For Christians, the most trusted friend is God, and God is who they first go to for help. Absolutely anyone can talk directly to God through prayer. Our prayers are conversations with God. But God can speak to our minds and hearts through anything — books, television, movies, music, other people. Yet for some people, the idea of talking to God is ridiculous because they insist they do not believe in Him.
Belief in God
Belief in God has fallen the most in recent years among young adults and people on the left of the political spectrum (liberals and Democrats). These groups show drops of 10 or more percentage points comparing the 2022 figures to an average of the 2013-2017 polls.
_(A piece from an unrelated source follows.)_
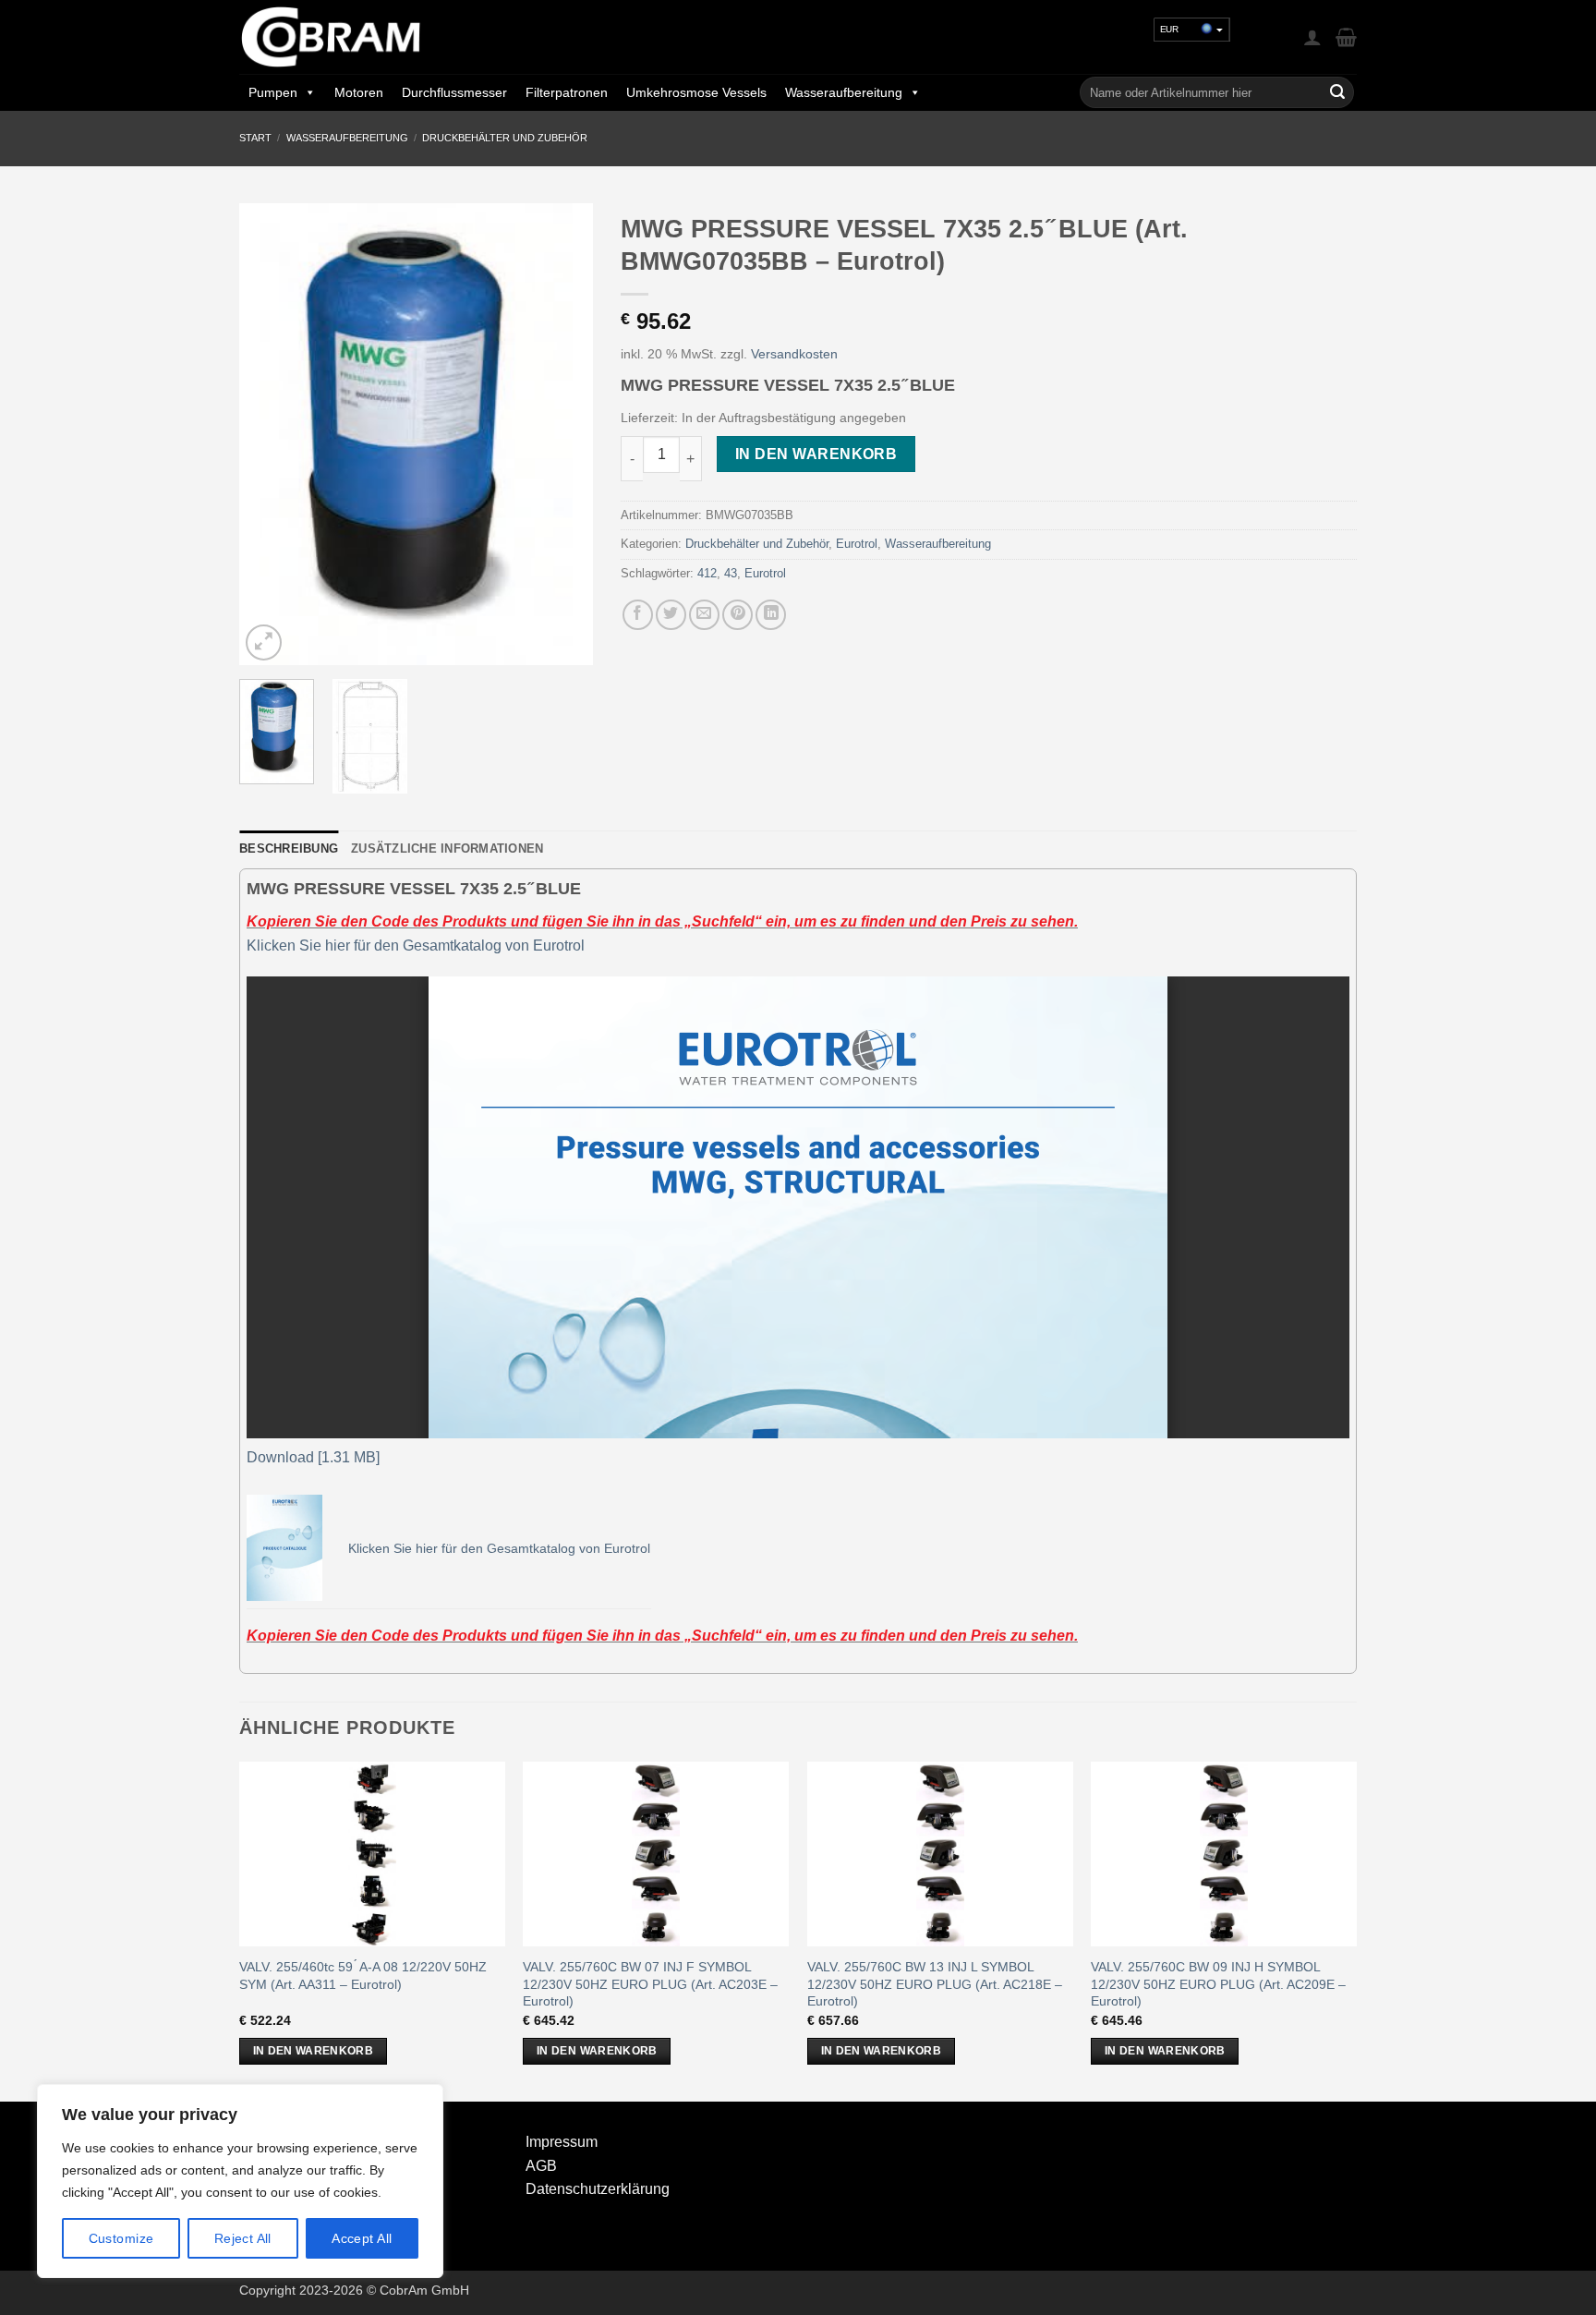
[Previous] (269, 434)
Most other key subgroups have experienced at least a modest decline, although conservatives and married adults have had essentially no change.
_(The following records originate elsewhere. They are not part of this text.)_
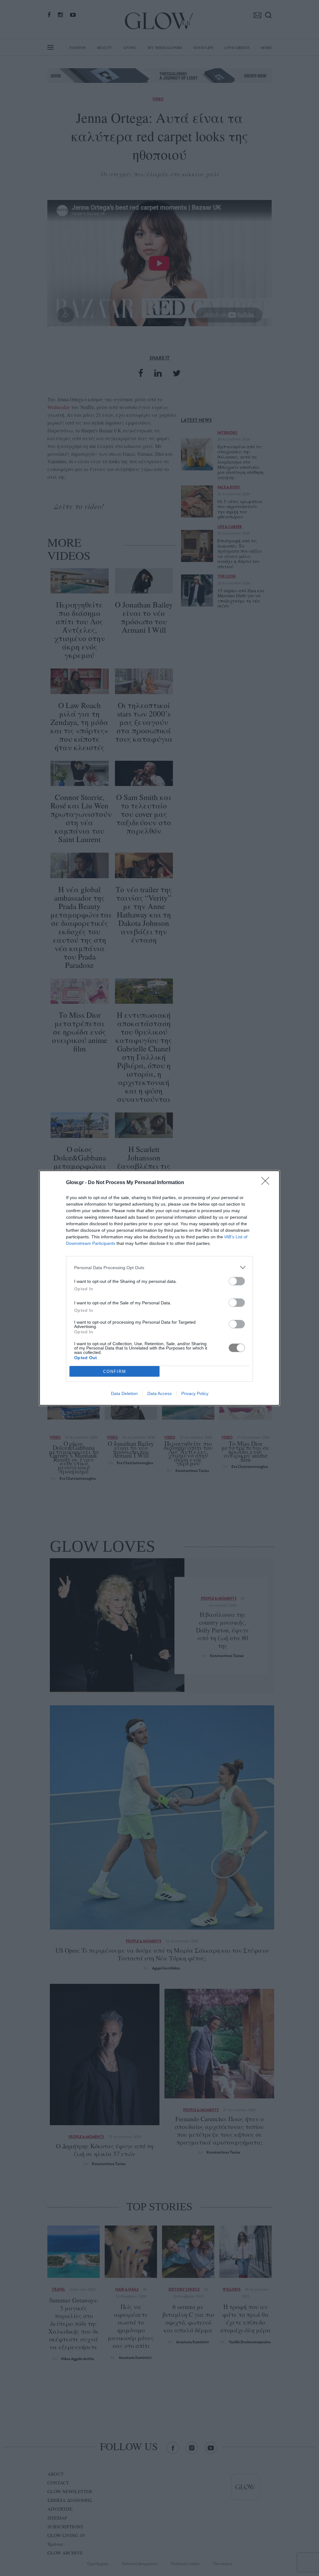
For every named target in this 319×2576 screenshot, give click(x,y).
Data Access (159, 1393)
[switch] (237, 1281)
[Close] (267, 1183)
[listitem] (159, 1267)
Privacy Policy (194, 1393)
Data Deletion (124, 1393)
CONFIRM (114, 1371)
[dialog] (159, 1288)
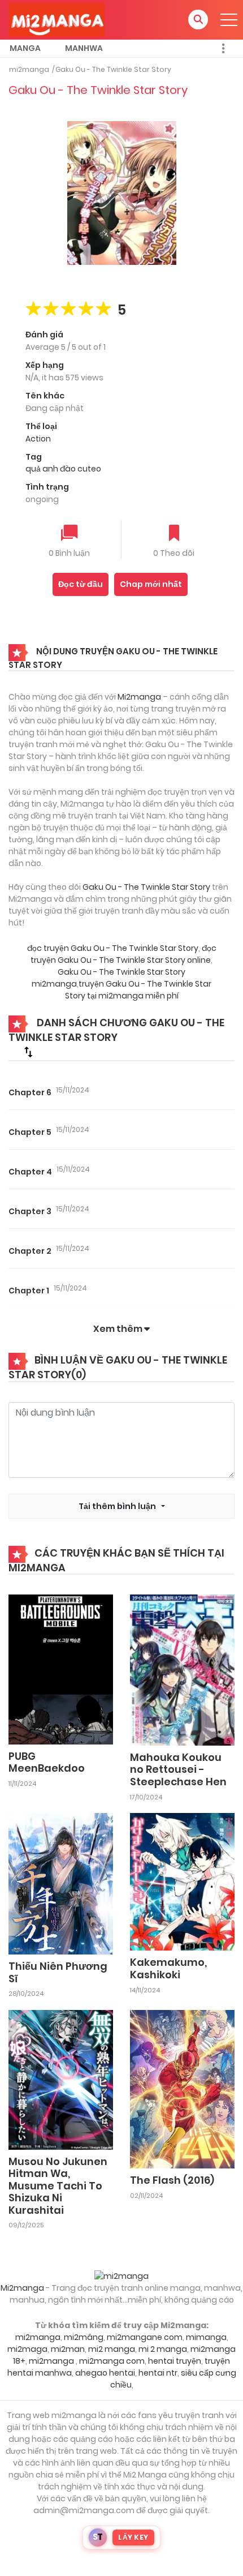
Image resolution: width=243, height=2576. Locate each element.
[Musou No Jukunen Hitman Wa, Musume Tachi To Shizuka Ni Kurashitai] (60, 2079)
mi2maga (27, 2349)
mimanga (206, 2337)
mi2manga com (112, 2361)
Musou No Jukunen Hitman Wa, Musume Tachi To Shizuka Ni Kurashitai (57, 2185)
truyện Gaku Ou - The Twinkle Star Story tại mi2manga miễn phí (138, 989)
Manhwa (84, 48)
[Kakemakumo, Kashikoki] (182, 1881)
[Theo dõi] (174, 534)
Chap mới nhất (151, 584)
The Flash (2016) (172, 2180)
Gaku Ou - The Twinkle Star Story (113, 69)
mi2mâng (83, 2337)
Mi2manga (139, 696)
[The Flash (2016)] (182, 2088)
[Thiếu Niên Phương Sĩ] (60, 1883)
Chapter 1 (28, 1290)
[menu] (228, 20)
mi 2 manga (162, 2349)
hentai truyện (174, 2361)
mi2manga (29, 69)
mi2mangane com (145, 2337)
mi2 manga (111, 2349)
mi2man (68, 2349)
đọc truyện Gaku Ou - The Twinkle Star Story (112, 948)
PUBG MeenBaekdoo (46, 1762)
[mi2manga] (56, 19)
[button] (198, 19)
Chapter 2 (29, 1251)
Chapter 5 (29, 1132)
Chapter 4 (30, 1171)
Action (38, 438)
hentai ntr (157, 2372)
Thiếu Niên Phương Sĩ (57, 1972)
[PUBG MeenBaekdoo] (60, 1668)
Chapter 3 (29, 1211)
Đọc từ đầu (80, 584)
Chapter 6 (29, 1092)
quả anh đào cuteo (63, 468)
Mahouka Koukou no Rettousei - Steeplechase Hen (178, 1769)
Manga (25, 48)
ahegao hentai (105, 2372)
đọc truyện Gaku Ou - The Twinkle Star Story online (123, 954)
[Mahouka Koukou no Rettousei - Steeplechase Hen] (182, 1669)
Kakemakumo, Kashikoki (168, 1968)
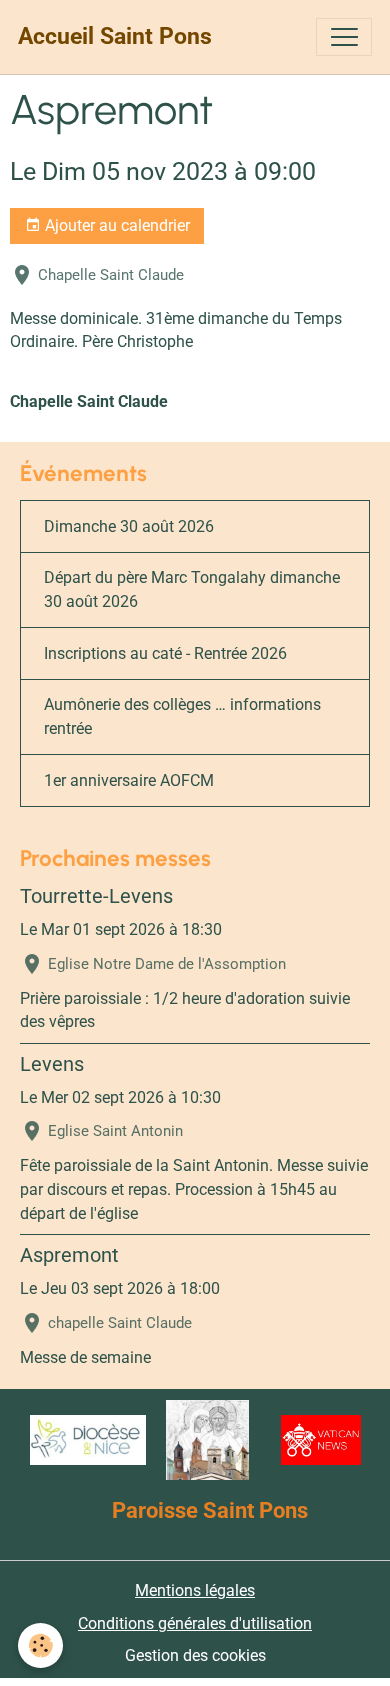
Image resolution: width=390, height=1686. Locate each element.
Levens (52, 1064)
The groups with the largest declines are also the groups that are currently least likely to believe in God, including liberals (62%), young adults (68%) and Democrats (72%). Belief in God is highest among political conservatives (94%) and Republicans (92%), reflecting that religiosity is a major determinant of political divisions in the U.S.
Nearly three-quarters of the most religious Americans, defined as those who attend religious services every week, say they believe God hears prayers and can intervene, as do slightly more than half of conservatives and Republicans, as well as 25% of liberals and 32% of Democrats. Thirty percent of young adults believe God hears prayers and can intervene.
Hearing God
Recently, I read the delightful account of a kindergarten teacher in a Catholic school–when one of her students, a little boy, came up to her desk and proudly announced that he knew the Our Father by heart. She asked him to show her, and every word of his prayer was perfect — until the little boy ended the prayer with: “Lead us not into temptation, but deliver us some E-mail, Amen.”
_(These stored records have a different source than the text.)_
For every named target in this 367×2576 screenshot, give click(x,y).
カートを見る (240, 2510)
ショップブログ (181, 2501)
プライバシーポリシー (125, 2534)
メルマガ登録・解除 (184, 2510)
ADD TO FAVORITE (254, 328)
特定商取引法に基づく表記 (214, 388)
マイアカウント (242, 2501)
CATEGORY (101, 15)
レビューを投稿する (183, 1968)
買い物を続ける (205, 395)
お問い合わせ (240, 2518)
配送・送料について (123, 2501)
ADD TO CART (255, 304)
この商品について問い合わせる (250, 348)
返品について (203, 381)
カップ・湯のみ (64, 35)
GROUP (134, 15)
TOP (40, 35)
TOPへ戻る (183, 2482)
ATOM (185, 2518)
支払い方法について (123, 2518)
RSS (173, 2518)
Maybe He won’t send us an email, but God is speaking to us all the time. We only have to listen. Hearing God is essential to building an intimate relationship with Him and learning to clearly distinguish God’s voice is invaluable. The “still, small voice” inside our heads called conscience is often God attempting to speak to us. Maybe we don’t listen. Maybe we tune God out because we don’t like what He’s saying. We may tune Him out so often (to do what we want, instead of what we know He wants) that we lose all contact with Him.
Still, God does not lose contact with us — ever. He loves us. God is always near enough to hear us call to him throughout our life on Earth. Because, in the end, absolutely everybody will talk to God.